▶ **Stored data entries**
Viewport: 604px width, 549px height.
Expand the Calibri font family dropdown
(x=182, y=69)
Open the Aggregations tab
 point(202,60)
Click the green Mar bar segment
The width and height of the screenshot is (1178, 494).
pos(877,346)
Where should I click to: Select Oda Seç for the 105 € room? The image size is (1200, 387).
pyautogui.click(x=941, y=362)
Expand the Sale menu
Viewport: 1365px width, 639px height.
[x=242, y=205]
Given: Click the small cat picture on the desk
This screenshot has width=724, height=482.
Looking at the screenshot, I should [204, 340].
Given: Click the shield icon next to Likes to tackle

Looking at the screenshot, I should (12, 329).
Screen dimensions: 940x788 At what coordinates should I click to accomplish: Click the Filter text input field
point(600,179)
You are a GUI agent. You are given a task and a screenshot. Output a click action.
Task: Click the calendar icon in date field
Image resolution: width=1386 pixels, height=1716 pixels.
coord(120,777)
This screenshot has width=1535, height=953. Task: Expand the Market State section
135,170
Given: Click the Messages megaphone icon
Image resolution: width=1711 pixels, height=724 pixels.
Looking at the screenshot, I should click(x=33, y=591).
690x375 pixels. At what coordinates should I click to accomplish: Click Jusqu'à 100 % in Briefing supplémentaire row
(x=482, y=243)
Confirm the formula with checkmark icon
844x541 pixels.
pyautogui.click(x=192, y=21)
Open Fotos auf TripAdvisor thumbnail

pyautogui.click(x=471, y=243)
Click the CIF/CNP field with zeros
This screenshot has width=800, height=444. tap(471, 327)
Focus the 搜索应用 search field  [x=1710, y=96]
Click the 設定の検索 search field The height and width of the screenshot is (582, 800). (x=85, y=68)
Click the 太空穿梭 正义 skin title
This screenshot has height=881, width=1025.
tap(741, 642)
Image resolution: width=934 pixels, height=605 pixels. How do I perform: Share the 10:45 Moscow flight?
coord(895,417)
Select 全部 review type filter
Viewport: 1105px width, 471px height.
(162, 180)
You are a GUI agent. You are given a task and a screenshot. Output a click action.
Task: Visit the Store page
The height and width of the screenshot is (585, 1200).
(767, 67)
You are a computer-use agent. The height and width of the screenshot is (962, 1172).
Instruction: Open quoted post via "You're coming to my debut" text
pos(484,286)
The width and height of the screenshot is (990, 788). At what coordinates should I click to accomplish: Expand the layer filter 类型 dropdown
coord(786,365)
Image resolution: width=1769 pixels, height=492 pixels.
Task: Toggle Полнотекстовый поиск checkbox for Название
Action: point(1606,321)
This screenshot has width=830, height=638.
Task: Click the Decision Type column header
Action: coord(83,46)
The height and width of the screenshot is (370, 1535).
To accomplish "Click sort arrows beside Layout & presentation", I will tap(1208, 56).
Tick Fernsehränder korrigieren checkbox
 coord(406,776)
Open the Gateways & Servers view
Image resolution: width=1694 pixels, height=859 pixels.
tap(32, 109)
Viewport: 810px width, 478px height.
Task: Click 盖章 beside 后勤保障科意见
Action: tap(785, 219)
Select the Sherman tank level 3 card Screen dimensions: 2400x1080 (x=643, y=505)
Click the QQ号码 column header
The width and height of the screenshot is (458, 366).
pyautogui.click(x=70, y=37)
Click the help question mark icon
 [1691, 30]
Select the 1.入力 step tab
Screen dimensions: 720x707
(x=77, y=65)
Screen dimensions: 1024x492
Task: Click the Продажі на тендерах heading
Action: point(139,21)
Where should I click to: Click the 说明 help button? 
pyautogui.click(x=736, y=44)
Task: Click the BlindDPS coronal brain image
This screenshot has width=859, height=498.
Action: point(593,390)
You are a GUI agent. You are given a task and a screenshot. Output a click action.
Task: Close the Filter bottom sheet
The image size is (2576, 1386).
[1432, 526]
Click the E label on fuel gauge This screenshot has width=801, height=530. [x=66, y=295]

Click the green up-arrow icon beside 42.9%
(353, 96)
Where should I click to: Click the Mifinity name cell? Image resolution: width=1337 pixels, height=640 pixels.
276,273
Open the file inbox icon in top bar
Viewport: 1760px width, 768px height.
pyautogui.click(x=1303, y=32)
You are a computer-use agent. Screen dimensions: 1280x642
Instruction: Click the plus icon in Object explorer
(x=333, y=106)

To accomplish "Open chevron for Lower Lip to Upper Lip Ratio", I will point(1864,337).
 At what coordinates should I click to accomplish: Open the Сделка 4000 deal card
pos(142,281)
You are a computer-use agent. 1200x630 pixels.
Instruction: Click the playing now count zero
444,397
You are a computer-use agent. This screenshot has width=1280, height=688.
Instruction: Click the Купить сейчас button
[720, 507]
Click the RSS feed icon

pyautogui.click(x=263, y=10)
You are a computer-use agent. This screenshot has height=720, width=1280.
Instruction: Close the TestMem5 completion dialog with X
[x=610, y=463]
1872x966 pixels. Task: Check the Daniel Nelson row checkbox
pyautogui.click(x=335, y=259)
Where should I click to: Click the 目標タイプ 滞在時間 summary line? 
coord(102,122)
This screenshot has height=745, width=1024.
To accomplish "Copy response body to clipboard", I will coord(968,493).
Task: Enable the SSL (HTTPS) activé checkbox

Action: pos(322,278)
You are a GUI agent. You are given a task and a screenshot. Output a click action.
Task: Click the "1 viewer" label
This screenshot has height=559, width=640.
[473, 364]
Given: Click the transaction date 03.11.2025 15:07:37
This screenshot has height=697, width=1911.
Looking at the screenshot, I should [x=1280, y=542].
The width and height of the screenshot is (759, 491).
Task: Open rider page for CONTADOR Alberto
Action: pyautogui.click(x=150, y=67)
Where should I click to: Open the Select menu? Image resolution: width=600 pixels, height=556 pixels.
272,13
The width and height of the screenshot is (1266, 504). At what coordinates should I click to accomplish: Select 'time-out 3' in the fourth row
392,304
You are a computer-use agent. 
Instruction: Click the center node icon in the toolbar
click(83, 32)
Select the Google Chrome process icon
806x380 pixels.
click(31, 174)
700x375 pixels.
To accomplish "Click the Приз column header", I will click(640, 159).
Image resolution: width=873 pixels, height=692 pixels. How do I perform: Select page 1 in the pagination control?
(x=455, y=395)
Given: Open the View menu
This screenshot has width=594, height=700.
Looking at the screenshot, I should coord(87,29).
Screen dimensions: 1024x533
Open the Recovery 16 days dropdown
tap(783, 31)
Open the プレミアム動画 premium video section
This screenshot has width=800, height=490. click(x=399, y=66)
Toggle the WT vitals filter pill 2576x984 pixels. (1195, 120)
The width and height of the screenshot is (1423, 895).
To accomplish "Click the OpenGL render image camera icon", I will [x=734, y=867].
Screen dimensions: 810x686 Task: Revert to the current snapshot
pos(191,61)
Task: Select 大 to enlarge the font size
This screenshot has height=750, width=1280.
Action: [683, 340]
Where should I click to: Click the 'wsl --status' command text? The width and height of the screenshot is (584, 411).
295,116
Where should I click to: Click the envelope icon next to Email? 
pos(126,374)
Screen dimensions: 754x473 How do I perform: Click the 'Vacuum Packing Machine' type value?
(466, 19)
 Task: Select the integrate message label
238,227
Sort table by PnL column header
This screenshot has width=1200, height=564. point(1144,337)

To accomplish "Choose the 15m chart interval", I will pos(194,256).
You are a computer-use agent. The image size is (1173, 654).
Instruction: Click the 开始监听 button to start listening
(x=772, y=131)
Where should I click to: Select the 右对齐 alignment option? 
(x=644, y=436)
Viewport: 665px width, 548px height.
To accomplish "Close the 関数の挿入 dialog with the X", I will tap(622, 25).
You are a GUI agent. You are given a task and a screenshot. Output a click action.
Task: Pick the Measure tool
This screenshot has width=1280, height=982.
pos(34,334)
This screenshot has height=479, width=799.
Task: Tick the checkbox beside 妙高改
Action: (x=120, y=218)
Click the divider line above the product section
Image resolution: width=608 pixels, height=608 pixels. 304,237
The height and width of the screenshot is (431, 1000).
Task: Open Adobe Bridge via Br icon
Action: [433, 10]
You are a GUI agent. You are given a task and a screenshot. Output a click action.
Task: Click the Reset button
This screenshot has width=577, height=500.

▶ **WHAT YOU WILL DO**
Filter the preceding entries down to the lines with "date".

▶ **PROBLEM SOLUTION**
Task: Click the calendar icon in date field
Given: Click the transaction date 03.11.2025 15:07:37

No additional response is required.